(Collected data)

_ _ _

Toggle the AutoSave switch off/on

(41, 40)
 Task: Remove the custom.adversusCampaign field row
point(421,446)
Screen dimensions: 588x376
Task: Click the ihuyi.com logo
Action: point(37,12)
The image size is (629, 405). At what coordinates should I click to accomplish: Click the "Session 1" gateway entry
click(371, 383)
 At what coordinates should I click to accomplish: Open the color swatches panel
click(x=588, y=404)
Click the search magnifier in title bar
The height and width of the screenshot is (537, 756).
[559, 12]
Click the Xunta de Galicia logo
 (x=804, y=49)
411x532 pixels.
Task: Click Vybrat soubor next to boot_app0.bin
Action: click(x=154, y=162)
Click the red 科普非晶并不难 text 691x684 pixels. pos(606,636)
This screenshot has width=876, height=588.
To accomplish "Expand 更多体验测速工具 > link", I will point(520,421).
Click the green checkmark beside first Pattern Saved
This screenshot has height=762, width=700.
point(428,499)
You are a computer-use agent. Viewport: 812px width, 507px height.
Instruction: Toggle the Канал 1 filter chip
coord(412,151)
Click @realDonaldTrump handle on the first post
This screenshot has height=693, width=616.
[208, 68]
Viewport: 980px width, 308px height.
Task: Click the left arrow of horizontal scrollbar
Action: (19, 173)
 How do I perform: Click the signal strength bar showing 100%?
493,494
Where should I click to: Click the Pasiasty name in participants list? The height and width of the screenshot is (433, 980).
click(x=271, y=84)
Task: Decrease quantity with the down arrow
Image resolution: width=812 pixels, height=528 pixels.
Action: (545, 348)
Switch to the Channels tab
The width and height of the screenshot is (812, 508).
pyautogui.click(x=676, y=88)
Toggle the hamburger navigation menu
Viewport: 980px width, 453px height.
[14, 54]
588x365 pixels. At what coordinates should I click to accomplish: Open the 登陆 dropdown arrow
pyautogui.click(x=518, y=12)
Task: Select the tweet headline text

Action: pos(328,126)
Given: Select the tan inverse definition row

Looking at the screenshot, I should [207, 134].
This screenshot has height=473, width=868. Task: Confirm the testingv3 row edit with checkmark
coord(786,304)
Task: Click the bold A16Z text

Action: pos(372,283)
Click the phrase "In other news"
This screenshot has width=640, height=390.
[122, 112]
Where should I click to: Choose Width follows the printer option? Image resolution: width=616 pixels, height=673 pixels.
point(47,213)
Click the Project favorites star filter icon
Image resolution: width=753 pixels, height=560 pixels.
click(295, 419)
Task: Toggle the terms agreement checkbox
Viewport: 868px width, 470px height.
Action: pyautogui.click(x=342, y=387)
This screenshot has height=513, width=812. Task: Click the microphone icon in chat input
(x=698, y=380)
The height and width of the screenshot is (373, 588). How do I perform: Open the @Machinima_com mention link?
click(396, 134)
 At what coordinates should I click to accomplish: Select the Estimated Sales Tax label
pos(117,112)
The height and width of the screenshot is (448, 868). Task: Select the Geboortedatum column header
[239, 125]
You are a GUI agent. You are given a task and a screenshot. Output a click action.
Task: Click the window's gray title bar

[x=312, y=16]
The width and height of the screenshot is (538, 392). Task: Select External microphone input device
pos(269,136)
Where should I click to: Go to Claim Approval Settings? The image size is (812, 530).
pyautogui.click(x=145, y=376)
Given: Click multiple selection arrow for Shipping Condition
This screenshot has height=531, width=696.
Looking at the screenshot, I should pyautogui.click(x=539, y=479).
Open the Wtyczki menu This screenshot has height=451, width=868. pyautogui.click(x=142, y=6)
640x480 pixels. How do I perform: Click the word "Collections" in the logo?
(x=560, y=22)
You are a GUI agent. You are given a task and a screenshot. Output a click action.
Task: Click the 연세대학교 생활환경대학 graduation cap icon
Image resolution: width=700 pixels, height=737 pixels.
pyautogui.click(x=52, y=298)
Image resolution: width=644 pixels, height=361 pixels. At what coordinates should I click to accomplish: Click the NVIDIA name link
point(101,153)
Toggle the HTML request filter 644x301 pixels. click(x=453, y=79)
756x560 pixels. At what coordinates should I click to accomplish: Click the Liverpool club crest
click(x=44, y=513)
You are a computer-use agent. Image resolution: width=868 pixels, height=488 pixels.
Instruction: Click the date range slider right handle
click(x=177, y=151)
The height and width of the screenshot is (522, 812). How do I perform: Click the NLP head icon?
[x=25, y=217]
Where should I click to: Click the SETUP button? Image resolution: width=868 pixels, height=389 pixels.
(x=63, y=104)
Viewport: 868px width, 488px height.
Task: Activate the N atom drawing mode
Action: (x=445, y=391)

_ _ _

→ **WORK TO BE COMPLETED**
Look through the data above and report every line in which "computer" appears.

→ **REPLY TO THE TASK**
You are a computer-use agent. Viewport: 812px width, 507px height.
You are a computer-use agent. Image resolution: width=868 pixels, height=488 pixels.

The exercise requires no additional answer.